[python-hdf5storage] 48/84: Added tests for write-readback of bytes encoded in UTF-8 and structured numpy.ndarray with non-ascii or UTF-8 encoded fields.

Ghislain Vaillant ghisvail-guest at moszumanska.debian.org
Mon Feb 29 08:25:02 UTC 2016


This is an automated email from the git hooks/post-receive script.

ghisvail-guest pushed a commit to annotated tag 0.1.10
in repository python-hdf5storage.

commit 88caa63aea708edd1cf45d860e8a69eae06f5ff4
Author: Freja Nordsiek <fnordsie at gmail.com>
Date:   Sun Apr 26 04:40:19 2015 -0400

    Added tests for write-readback of bytes encoded in UTF-8 and structured numpy.ndarray with non-ascii or UTF-8 encoded fields.
---
 tests/asserts.py             |  3 ++-
 tests/test_write_readback.py | 48 +++++++++++++++++++++++++++++++++-----------
 2 files changed, 38 insertions(+), 13 deletions(-)

diff --git a/tests/asserts.py b/tests/asserts.py
index 72b034b..2d76482 100644
--- a/tests/asserts.py
+++ b/tests/asserts.py
@@ -194,7 +194,8 @@ def assert_equal_matlab_format(a, b):
             if len(b) == 0:
                 assert_equal(a, np.zeros(shape=(1, 0), dtype='U'))
             elif isinstance(b, (bytes, bytearray)):
-                assert_equal(a, np.atleast_2d(np.unicode_(b.decode())))
+                assert_equal(a, np.atleast_2d(np.unicode_( \
+                    b.decode('UTF-8'))))
             else:
                 assert_equal(a, np.atleast_2d(np.unicode_(b)))
         else:
diff --git a/tests/test_write_readback.py b/tests/test_write_readback.py
index c98cab1..2751553 100644
--- a/tests/test_write_readback.py
+++ b/tests/test_write_readback.py
@@ -101,14 +101,12 @@ class TestPythonMatlabFormat(object):
     def random_str_some_unicode(self, length):
         # Makes a random ASCII+limited unicode str of the specified
         # length.
+        ltrs = self.random_str_ascii(10)
         if sys.hexversion >= 0x03000000:
-            ltrs = '\u03c0\u03c9\xe9'
-            return ''.join([random.choice(ltrs) for i in \
-                range(0, length)])
+            ltrs += ''.join([chr(500 + i) for i in range(100)])

## Collected material
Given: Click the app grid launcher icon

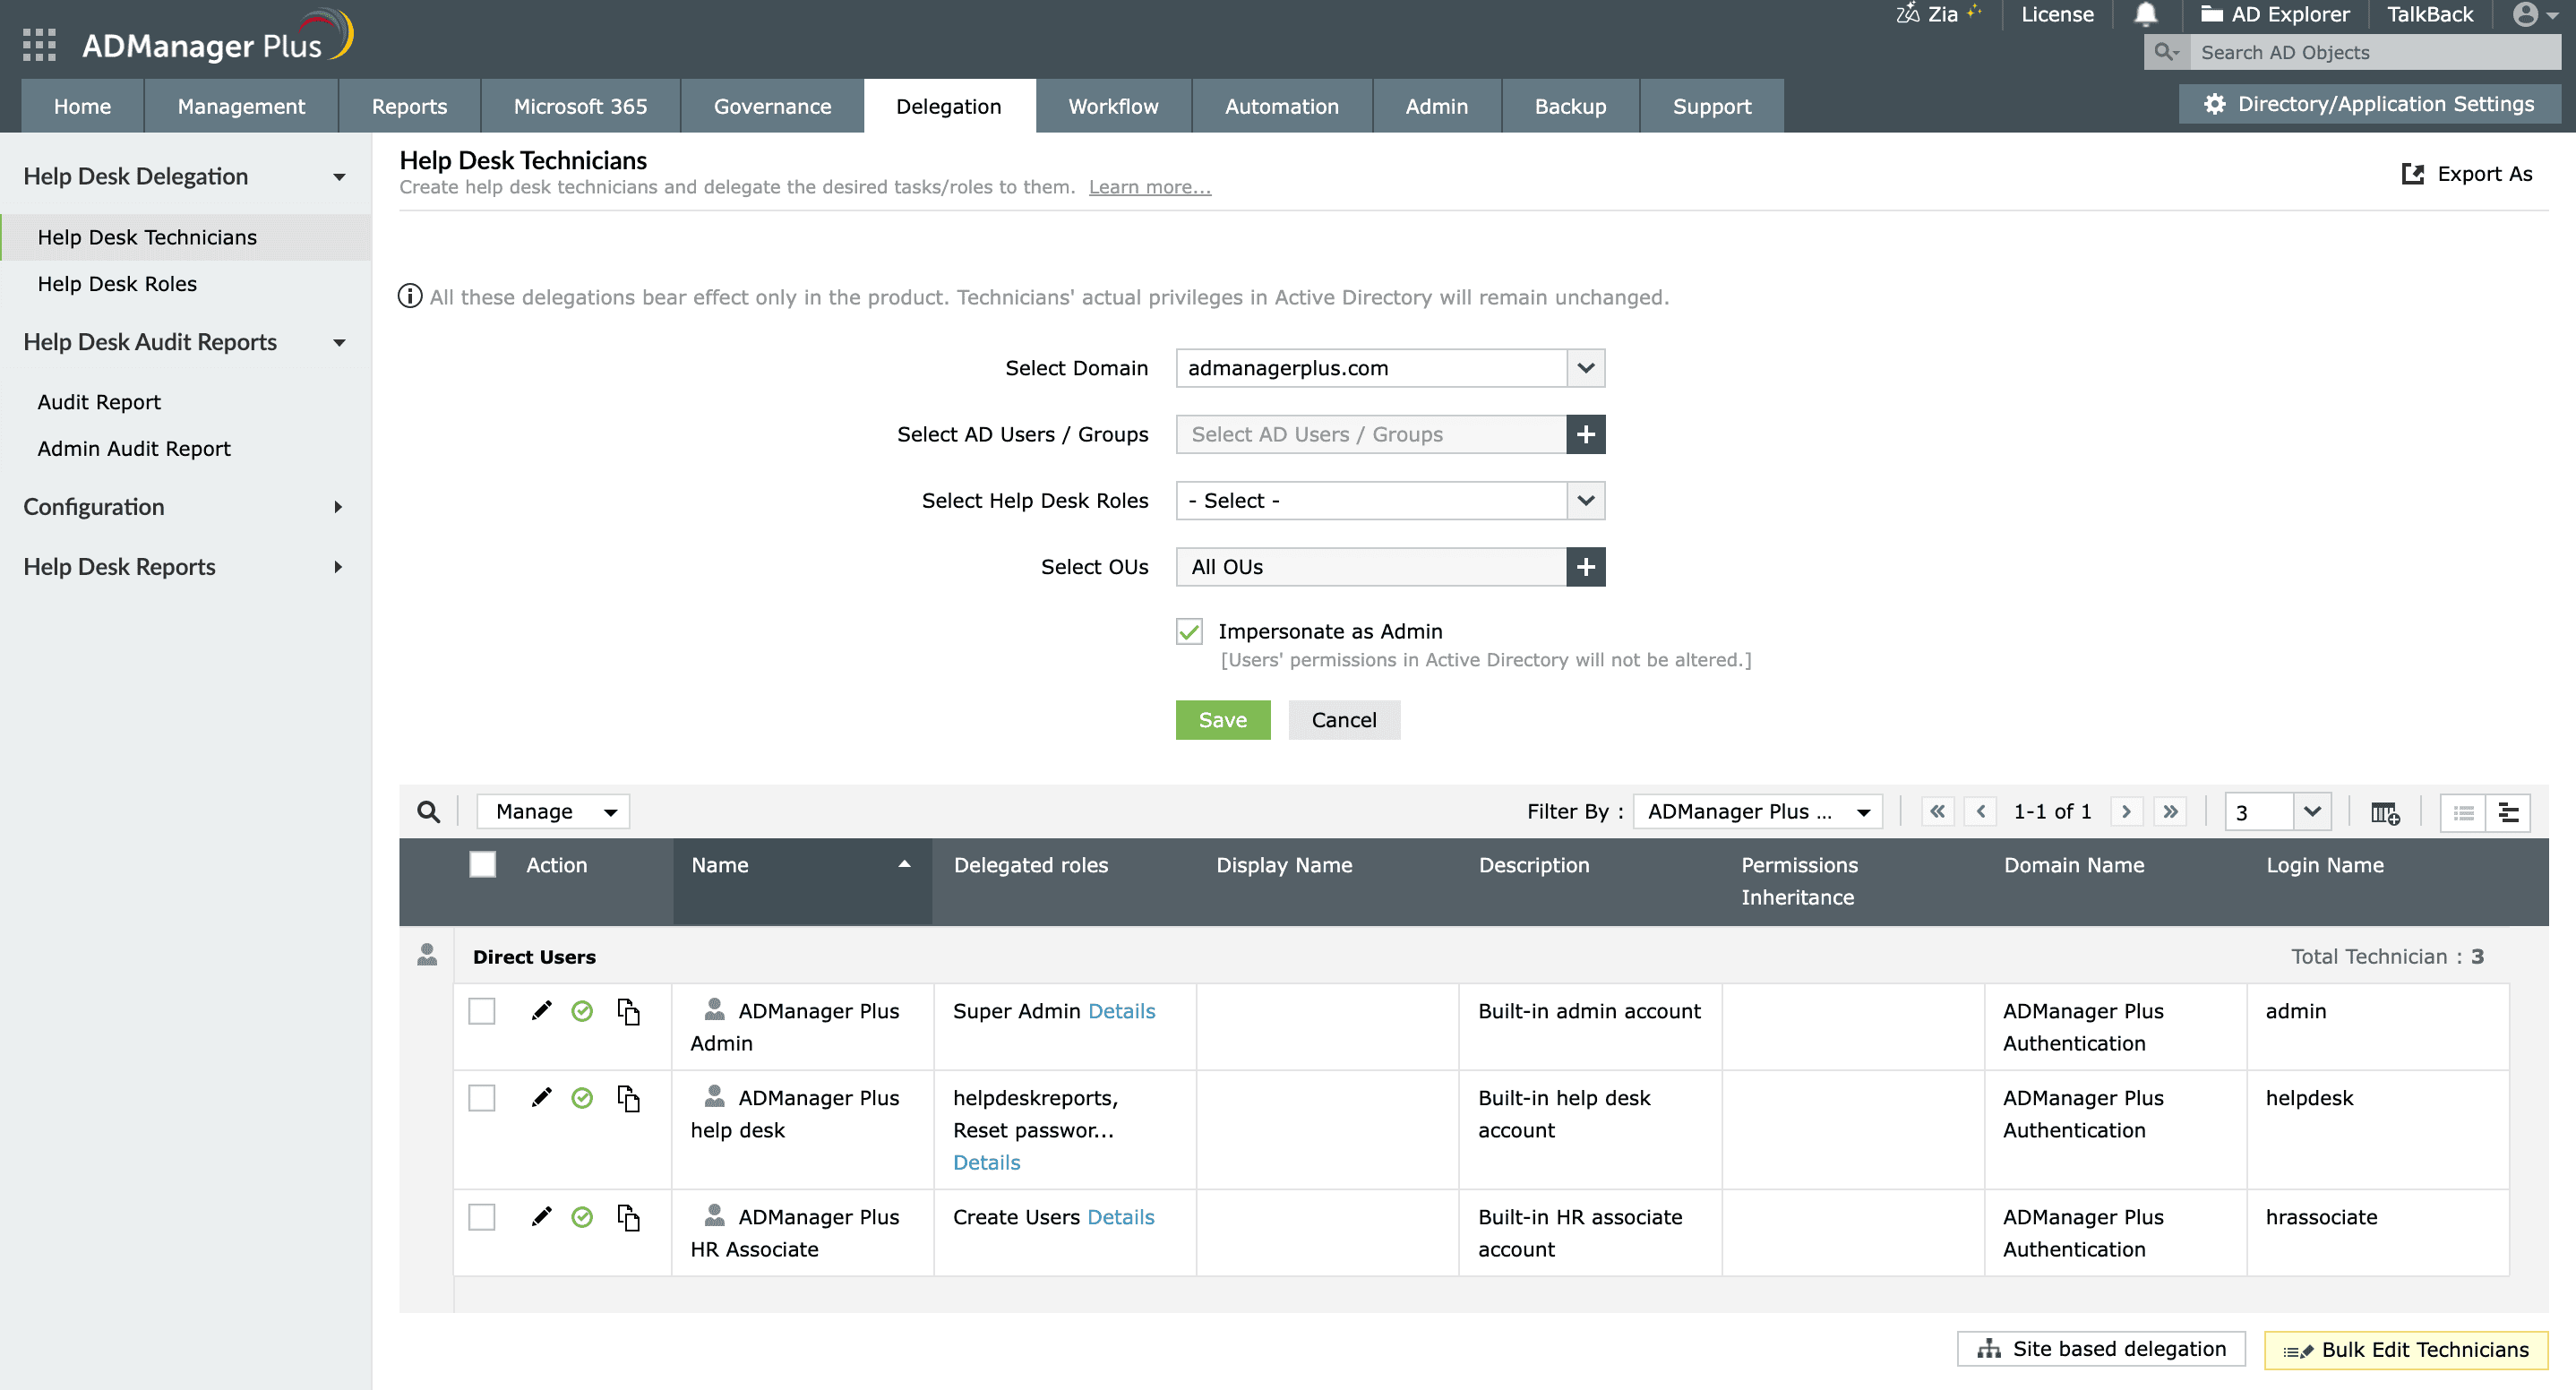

## Aim A
Judge whether each of the statements (i), (ii), and (iii) agrees with the commit email. For each, answer yes or no and quote the exact words from the commit email that decide it. (i) The commit modifies two files. (ii) The commit's author is Ghislain Vaillant. (iii) In tests/asserts.py, the added line decodes b using UTF-8.
## Aim B
Pick up the commit email from the point where it stops and continue it.

## Exercise output A
(i) Yes: "2 files changed, 38 insertions(+), 13 deletions(-)"
(ii) No: "Author: Freja Nordsiek <fnordsie at gmail.com>"
(iii) Yes: "b.decode('UTF-8')"

## Exercise output B
         else:
-            ltrs = u'\u03c0\u03c9\xe9'
-            return u''.join([random.choice(ltrs) for i in \
-                range(0, length)])
+            ltrs += u''.join([unichr(500 + i) for i in range(100)])
+        return ''.join([random.choice(ltrs) for i in range(0, length)])
 
     def random_bytes(self, length):
         # Makes a random sequence of bytes of the specified length from
@@ -217,20 +215,27 @@ class TestPythonMatlabFormat(object):
                 dtype=random.choice(self.dtypes))
         return data
     
-    def random_structured_numpy_array(self, shape, field_shapes=None):
-        # Make a random field names, dtypes, and sizes. Though, if
+    def random_structured_numpy_array(self, shape, field_shapes=None,
+                                      nonascii_fields=False):
+        # Make random field names, dtypes, and sizes. Though, if
         # field_shapes is explicitly given, the sizes should be
         # random. The field names must all be of type str, not unicode
-        # in Python 2. String types will not be used due to the
-        # difficulty in assigning the length.
-        names = [self.random_str_ascii(
+        # in Python 2. Optionally include non-ascii characters in the
+        # field names (will have to be encoded in Python 2.x). String
+        # types will not be used due to the difficulty in assigning the
+        # length.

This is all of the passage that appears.